“Pulp Fiction” director Quentin Tarantino is being sued by Miramax over his plan to sell off non-fungible tokens tied to the groundbreaking 1994 picture.
This month, Tarantino announced plans to sell NFTs of pages from an early handwritten version of the “Pulp Fiction” script with audio commentary. Tarantino teamed up with SCRT Labs to auction off seven movie-themed tokens.
“Pulp Fiction” distributor Miramax sued Tarantino of contract breach, copyright and trademark infringement on Tuesday, alleging he has no rights to sell the NFTs.
A cease-and-desist letter was delivered to Tarantino once BeIn Media and ViacomCBS learned about the NFT intentions, but Tarantino failed to cooperate, according to a lawsuit filed in U.S. District Court in Los Angeles.
According to the complaint, Tarantino’s actions compelled Miramax to sue a valued colleague in order to enforce, preserve, and safeguard its contractual and intellectual property rights relating to one of its most valuable film properties. Unchecked, Tarantino’s actions could convince others to believe Miramax is engaged. Miramax retains the rights to develop, promote, and sell NFTs pertaining to its extensive film collection, which could mislead others into assuming they have the rights to pursue similar transactions or offerings.
Tarantino’s lawyer, Bryan Freedman, told the Times that the filmmaker’s contract allows him to sell NFTs of his work.
Miramax was also sued for revealing contract information.
“Miramax is wrong,” Freedman remarked. This ham-fisted attempt to stop Quentin Tarantino from selling NFTs of his hand-written script for ‘Pulp Fiction’ will fail. “However, Miramax’s callous choice to reveal confidential information about its filmmakers’ contracts and compensation will forever stain its name.”
After the success of “Reservoir Dogs,” Tarantino’s next picture, “Pulp Fiction,” was a critical and commercial smash. It was nominated for several Oscars, including best picture. Tarantino shared the writing award with Roger Avary.
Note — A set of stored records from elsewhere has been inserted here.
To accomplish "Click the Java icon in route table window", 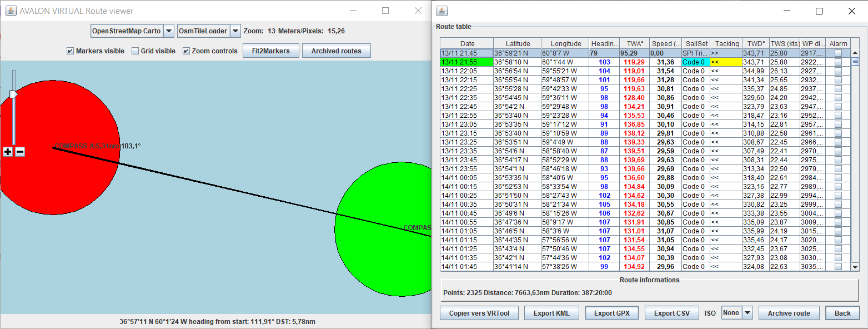I will pyautogui.click(x=442, y=11).
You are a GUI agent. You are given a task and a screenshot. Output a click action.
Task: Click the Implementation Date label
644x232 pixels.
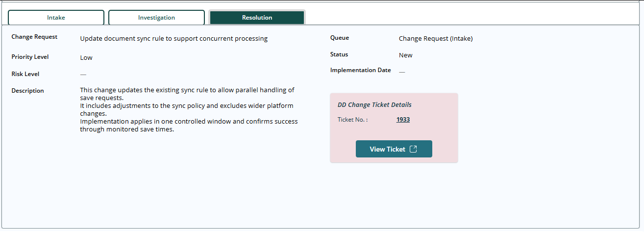coord(361,70)
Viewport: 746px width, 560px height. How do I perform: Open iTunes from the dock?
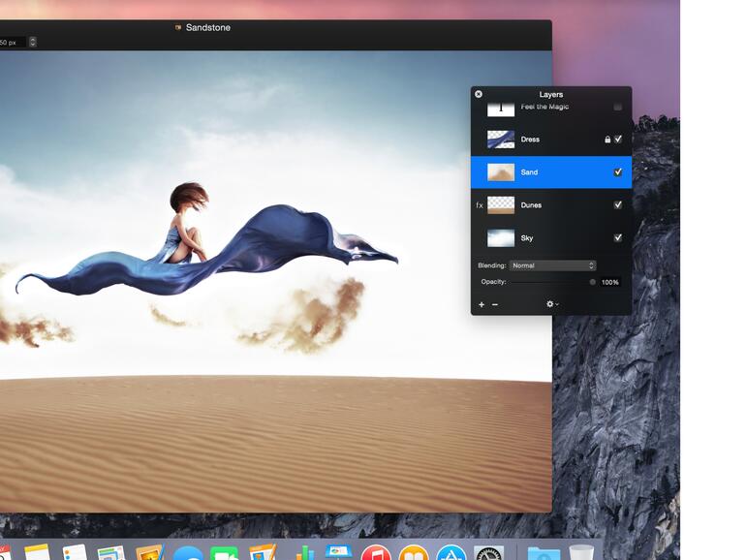pos(376,553)
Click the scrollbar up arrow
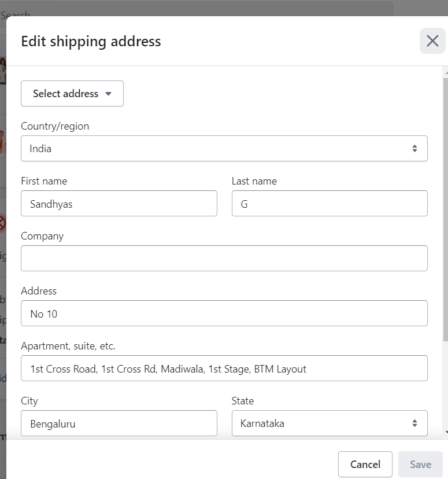The width and height of the screenshot is (448, 479). coord(445,71)
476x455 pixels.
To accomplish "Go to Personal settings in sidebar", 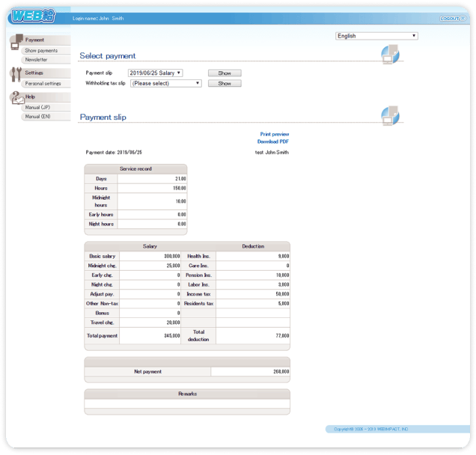I will (43, 84).
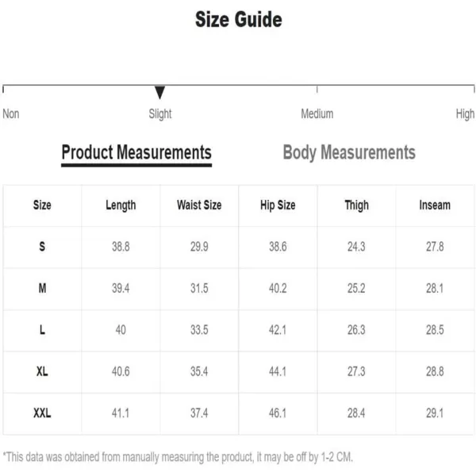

Miramax released Tarantino’s “Jackie Brown” and “Kill Bill” films. Harvey and Bob Weinstein ran Miramax at the time, and later worked with Tarantino at the Weinstein Co. “Pulp Fiction” remains a cherished Miramax classic.
To evade Miramax’s rights to ‘Pulp Fiction,’ the Tarantino team decided to build, promote, and distribute NFTs without permission, said Bart Williams, an attorney at Proskauer Rose LLP who represents Miramax.
NFTs are essentially authentication certificates for items like digital art, sports memorabilia, and concert tickets. This year, investors, particularly cryptocurrency enthusiasts, flocked to the unique digital data stored and tracked on a blockchain network. An NFT for a digital collage by graphic artist Beeple sold for $69 million at auction.
NFTs are an exciting new tool for artists and businesses to monetise and promote their work. Warner Bros. has partnered with NFT platform Nifty’s to offer virtual tokens for forthcoming movies “Matrix Resurrections” and “Space Jam: A New Legacy”.
However, as independent artists sought to capitalise on the growing demand for their work through this asset class, studios sought to regulate the usage of intellectual property, particularly popular superhero NFTs.
By arrangement, Tarantino’s reserved rights for “Pulp Fiction” were allegedly confined to the soundtrack record, music publishing, live performance and publication rights for both film and television sequels and remakes.
This includes rights or media that were unknown at the time of the original rights agreement, the complaint states. Miramax alleged Tarantino did not consult them on the “Pulp Fiction” NFTs.